This topic comprises 2 pages: 1  2 
 
Author Topic: Theatre or Cinema?
Paul P. Meyers
New Member

Posts: 42
From: Detroit, MI
Registered: Aug 2003


 - posted October 11, 2003 11:25 AM      Profile for Paul P. Meyers   Email Paul P. Meyers         Edit/Delete Post 
What is your linguistic preferance?
Do you go to the Theatre or to the Cinema ? Or to "the movies"
Does anyone say the phrase "picture show" anymore? I hear that in South Africa the prefered term is (or was) "Biograph". And in England the term "electric theatre" was used to differentiate a place that shows movies from one that presented live entertainment. And speaking of terms what are the many ways to name a "house of projection" (my term I just thought of). Left over from the days of vaudville and music halls are such now quaint names as Rialto, Variety, Bijou etc. Other names conjure up the days of neighborhood theatres such as the likes of Civic, Majestic etc.
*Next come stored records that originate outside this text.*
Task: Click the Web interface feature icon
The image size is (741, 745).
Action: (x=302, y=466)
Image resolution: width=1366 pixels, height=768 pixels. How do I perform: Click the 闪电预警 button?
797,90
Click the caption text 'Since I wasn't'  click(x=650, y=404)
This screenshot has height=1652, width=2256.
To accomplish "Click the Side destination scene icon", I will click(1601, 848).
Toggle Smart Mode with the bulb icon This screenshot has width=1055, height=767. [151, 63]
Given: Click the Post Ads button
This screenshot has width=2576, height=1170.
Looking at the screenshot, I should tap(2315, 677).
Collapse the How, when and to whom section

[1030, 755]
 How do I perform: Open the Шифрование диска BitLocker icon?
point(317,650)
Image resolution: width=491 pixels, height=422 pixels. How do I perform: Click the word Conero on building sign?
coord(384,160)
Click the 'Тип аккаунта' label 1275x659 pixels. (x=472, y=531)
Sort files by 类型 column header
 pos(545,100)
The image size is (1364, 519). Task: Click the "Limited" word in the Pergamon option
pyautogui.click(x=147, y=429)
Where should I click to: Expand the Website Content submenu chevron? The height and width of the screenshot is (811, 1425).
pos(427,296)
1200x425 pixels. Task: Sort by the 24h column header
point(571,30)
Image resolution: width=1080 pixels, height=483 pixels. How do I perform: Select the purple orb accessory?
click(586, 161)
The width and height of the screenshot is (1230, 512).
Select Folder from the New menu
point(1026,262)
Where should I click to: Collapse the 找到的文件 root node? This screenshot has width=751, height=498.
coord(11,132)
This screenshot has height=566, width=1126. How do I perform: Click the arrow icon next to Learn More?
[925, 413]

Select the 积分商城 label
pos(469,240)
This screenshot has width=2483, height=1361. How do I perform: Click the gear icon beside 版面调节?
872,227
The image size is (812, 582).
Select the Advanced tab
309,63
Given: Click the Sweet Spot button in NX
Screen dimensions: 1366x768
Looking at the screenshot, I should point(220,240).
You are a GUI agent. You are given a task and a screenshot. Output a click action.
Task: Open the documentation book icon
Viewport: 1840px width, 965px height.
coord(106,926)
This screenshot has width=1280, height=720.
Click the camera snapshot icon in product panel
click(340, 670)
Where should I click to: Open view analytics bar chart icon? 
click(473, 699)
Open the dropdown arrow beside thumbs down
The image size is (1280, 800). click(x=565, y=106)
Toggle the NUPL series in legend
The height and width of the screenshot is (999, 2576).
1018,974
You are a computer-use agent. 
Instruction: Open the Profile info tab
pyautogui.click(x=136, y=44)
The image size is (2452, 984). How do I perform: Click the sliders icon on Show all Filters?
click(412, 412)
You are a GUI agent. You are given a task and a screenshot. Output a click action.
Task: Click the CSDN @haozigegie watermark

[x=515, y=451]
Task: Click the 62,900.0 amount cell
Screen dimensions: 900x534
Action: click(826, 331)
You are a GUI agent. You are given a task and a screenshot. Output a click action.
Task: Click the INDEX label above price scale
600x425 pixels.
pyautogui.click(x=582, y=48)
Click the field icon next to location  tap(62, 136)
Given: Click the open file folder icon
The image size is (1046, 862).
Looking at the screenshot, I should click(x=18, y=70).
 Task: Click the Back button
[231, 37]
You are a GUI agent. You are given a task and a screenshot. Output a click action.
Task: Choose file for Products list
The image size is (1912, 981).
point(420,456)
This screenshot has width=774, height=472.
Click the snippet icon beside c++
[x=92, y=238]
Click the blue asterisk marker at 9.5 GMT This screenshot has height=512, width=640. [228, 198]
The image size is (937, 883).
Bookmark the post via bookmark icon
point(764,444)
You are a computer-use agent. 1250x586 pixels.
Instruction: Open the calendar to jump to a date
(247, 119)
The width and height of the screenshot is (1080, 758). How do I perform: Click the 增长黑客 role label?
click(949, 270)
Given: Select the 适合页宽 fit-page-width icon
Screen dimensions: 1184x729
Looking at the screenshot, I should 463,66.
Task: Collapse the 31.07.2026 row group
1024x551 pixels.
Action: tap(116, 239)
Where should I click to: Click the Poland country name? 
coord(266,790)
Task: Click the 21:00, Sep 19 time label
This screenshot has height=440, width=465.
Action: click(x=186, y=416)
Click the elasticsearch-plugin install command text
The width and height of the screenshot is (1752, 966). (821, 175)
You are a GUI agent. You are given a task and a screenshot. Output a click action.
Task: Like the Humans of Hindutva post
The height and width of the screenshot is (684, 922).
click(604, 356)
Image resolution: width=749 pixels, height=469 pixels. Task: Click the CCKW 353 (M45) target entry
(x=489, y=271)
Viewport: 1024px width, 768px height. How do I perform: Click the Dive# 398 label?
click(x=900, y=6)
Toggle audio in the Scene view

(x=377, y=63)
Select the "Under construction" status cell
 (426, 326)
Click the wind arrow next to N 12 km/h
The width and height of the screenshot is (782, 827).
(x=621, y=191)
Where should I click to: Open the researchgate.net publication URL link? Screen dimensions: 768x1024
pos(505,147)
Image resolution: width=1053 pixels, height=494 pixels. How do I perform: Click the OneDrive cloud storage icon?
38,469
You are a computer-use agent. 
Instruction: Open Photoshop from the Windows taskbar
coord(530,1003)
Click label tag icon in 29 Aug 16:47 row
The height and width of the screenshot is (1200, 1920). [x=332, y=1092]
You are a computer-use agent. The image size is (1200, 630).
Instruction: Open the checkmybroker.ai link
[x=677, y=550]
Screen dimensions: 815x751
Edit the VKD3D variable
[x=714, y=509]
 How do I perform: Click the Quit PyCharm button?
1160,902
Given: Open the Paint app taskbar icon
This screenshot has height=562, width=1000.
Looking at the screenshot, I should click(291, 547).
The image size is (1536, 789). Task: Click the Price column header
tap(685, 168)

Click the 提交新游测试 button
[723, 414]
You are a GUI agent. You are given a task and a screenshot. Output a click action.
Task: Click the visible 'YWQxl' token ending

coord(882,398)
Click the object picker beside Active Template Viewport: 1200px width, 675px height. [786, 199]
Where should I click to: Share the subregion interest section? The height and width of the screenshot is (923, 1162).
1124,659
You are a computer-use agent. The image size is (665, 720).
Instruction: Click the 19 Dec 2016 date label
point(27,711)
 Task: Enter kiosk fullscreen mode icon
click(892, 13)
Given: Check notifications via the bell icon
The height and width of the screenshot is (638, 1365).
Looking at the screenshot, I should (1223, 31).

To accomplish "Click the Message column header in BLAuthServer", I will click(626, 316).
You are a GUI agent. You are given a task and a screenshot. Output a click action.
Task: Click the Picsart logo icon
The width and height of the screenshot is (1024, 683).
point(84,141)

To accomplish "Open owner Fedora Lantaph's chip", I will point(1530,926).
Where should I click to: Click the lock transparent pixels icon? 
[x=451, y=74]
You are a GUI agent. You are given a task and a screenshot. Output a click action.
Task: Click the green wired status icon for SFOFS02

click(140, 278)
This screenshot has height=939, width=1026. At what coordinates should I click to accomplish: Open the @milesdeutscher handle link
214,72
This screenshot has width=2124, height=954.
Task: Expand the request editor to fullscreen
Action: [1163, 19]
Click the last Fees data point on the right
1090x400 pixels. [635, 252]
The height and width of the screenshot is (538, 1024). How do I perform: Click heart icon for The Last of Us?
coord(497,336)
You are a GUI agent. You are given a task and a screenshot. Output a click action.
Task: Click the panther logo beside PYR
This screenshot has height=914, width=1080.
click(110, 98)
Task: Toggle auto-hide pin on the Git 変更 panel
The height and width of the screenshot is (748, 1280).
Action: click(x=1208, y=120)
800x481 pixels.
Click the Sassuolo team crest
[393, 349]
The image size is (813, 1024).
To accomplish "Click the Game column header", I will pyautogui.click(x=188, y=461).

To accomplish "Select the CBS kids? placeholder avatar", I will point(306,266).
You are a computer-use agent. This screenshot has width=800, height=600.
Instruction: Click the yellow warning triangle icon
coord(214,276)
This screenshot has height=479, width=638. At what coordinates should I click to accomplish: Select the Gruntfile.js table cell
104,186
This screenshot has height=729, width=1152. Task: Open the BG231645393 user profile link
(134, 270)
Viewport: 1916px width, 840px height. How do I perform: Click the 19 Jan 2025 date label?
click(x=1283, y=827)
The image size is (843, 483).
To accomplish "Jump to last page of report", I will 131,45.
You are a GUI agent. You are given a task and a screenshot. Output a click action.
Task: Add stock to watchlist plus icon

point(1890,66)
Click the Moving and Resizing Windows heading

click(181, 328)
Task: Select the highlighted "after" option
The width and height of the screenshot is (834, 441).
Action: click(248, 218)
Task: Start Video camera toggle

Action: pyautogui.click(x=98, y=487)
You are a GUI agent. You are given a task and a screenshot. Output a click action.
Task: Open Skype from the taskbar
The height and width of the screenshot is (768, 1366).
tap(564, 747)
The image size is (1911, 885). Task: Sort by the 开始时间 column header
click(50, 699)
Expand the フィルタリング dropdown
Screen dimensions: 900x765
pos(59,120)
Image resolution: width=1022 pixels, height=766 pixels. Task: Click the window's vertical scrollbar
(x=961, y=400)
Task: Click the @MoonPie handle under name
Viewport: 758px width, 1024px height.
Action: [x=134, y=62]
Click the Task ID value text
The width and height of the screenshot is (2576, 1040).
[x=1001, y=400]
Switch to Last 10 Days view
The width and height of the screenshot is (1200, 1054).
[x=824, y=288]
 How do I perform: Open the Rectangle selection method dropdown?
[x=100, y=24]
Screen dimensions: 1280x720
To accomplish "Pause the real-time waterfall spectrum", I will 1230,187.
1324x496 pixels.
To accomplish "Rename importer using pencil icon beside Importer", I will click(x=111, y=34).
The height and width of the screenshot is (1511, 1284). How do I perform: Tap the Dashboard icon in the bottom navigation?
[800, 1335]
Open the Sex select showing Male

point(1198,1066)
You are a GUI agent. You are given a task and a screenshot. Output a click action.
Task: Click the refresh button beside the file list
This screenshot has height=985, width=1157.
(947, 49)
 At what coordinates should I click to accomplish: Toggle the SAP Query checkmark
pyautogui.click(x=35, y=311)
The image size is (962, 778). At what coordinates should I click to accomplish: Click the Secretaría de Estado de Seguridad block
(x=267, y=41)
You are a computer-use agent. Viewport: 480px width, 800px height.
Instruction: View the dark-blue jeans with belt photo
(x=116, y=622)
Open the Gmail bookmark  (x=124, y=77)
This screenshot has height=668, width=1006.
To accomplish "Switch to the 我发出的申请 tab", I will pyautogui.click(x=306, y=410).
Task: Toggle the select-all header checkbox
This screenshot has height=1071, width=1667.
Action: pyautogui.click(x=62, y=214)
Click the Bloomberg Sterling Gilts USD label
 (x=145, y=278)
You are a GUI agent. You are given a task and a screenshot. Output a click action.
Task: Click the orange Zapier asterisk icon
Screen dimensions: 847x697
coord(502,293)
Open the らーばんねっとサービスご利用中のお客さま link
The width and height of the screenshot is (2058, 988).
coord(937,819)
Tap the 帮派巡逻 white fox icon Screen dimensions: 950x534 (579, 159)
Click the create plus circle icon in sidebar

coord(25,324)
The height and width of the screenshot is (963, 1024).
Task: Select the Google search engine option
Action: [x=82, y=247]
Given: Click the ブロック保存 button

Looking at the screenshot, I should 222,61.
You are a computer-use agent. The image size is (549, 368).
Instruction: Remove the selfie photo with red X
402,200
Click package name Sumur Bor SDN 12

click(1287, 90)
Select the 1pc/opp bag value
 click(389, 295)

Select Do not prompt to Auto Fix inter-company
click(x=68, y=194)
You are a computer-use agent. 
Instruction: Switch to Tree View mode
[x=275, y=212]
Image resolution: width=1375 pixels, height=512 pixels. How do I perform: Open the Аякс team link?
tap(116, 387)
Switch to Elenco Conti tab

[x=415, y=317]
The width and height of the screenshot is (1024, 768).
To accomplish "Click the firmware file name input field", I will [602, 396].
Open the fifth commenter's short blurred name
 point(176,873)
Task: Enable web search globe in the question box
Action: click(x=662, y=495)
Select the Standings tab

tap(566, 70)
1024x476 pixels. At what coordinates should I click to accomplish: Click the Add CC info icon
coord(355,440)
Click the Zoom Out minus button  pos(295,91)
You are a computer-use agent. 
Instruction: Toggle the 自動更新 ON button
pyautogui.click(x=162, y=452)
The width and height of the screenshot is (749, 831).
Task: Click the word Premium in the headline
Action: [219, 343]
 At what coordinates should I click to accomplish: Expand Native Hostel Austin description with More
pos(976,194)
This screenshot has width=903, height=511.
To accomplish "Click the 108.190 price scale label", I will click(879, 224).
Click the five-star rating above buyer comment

Or a cinema could be named after the town it is/was in, or street it is/was on. Movie Palaces are surely known by bearing the names of the studios that built them, for example, Fox or Paramount. The days of the multiplex offer up the formulae
C + S# = N
[Name of Theatre Chain plus Number of Screens = Location Name]
What other ways are there to name a movie theatre, motion picture theatre, or cinema if you so will. Or what memorably unusual names have you come across?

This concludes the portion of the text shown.